Another alleged violation concerned whether the mother
failed to notify the father in advance of a dental appointment of
one of the children. The father testified that he learned of
-4- 521716
this appointment only by chance because he happened to have an
appointment in the same office at the same time. The mother
conceded that she did not notify the father in advance because
she believed that the child had done so directly. Family Court
did not abuse its discretion by determining that the mother's
admitted failure to provide the father with advance notice of a
single dental appointment did not constitute a willful violation,
given her explanation that she believed that the child had
notified the father of such appointment (see Matter of Munson v
Fanning, 84 AD3d 1483, 1484 [2011]; compare Matter of Aurelia v
Aurelia, 56 AD3d 963, 964 [2008]).
The mother's family offense petition filed by the mother
alleged that the father "constantly" sent text messages to the
mother despite the custody order's prohibition against any
contact with her other than telephone calls regarding the
visitation schedule. The petition further alleged that the
father, among other things, "[s]cream[ed]" at the children and
told them he would take them for visitation by force if they
refused to follow the court-ordered schedule. "A person is
guilty of harassment in the second degree when, with intent to
harass, annoy or alarm another person[,] . . . [h]e or she
engages in a course of conduct or repeatedly commits acts which
alarm or seriously annoy such other person and which serve no
legitimate purpose" (Penal Law § 240.26 [3]; see Matter of
Maureen H. v Bryon I., 140 AD3d 1408, 1410 [2016]).

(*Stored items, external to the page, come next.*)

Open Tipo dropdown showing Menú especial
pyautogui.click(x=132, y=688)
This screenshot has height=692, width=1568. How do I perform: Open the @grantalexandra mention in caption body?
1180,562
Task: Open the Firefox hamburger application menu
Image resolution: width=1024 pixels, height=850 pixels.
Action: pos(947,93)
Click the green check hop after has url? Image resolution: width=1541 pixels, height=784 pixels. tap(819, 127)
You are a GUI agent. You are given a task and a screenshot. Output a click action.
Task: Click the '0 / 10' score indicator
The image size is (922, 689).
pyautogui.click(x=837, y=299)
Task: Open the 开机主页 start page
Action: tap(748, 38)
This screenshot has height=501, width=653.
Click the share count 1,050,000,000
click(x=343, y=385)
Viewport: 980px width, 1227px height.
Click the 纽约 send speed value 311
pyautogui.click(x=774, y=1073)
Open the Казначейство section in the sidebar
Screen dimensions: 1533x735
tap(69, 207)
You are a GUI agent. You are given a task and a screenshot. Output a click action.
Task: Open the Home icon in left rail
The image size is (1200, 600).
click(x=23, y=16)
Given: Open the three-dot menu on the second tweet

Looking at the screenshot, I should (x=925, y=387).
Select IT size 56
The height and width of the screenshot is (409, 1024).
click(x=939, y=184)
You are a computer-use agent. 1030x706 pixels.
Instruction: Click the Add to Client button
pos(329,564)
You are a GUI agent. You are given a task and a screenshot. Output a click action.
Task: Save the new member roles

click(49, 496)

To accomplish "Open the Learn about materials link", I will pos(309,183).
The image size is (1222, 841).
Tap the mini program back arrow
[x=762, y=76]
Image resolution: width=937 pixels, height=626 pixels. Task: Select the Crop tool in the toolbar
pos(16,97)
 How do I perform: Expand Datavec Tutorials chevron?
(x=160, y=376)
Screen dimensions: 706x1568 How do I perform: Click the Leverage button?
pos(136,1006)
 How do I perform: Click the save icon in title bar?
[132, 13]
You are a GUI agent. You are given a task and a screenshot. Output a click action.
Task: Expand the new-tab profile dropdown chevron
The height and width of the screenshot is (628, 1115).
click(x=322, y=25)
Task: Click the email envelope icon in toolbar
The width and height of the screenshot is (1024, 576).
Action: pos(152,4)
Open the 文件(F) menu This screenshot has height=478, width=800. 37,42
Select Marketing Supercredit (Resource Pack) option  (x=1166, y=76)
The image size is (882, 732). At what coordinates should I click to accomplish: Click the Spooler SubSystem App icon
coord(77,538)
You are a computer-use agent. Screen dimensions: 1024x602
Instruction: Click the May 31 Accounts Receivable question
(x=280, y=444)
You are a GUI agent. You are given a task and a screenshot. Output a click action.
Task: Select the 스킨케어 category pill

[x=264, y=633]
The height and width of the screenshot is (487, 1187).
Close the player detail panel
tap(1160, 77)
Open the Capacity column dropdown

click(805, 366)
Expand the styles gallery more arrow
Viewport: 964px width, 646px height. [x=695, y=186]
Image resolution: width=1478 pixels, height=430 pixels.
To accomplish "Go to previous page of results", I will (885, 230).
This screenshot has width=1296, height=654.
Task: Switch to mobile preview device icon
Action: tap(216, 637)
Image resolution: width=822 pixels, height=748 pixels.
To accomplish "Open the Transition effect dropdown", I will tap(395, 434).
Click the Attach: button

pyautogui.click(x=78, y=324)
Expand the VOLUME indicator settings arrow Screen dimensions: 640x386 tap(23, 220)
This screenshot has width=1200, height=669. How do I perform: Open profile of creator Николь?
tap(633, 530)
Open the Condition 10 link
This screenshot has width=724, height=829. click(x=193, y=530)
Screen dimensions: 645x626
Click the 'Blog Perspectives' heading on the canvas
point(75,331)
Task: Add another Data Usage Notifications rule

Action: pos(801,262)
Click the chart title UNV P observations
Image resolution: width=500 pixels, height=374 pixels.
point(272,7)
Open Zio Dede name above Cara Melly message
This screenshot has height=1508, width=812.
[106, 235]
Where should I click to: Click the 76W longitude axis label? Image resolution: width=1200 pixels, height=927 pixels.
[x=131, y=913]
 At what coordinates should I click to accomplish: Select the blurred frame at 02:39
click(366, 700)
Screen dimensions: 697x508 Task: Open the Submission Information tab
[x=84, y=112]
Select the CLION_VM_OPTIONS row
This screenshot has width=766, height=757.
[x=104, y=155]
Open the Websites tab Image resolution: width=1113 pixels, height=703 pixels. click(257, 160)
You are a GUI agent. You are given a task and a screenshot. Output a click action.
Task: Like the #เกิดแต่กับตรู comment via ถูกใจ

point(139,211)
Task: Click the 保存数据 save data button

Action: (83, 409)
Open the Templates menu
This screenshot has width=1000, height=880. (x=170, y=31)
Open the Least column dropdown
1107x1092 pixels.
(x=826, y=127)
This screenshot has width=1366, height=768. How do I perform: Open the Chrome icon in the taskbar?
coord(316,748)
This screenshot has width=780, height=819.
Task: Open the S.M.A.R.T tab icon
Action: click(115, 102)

The record shows that the father sent text messages to the
mother dozens of times although he was prohibited from doing so
by the modified order, and that he continued to do so even after
the mother repeatedly instructed him to stop. The father
acknowledged that the mother had told him to stop. Although many
of these text messages pertained to the visitation schedule,
others threatened the mother. With respect to the father's text
messages to the children, some regarded attempts to arrange
visitation, but others contained profanity and threats, and there
was evidence that showed this behavior also occurred during
telephone calls with the children. The father continued to send
text messages to the children despite being asked to stop.
-5- 521716
"[B]adger[ing]" someone through "repeated telephone calls
and text messages" despite numerous requests to stop may amount
to second degree harassment (Matter of Lynn TT. v Joseph O., 129
AD3d 1129, 1130-1131 [2015]; see Matter of Christina Z. v Bishme
AA., 132 AD3d 1102, 1103 [2015]). "Whether a family offense has
been committed is a factual issue to be resolved by Family Court,
and its determinations regarding the credibility of witnesses are
entitled to great weight on appeal" (Matter of Lynn TT. v Joseph
O., 129 AD3d at 1129 [internal quotation marks, brackets,
ellipses and citation omitted]; see Matter of Maureen H. v Bryon
I., 140 AD3d at 1409–1410). Our review of the record supports
Family Court's determination that these text messages "annoyed"
and "alarmed" the mother and the children and that they "served
no legitimate purpose." Family Court's finding of a family
offense is supported by the record before us.
Garry, J.P., Egan Jr., Rose and Clark, JJ., concur.
ORDERED that the order is affirmed, without costs.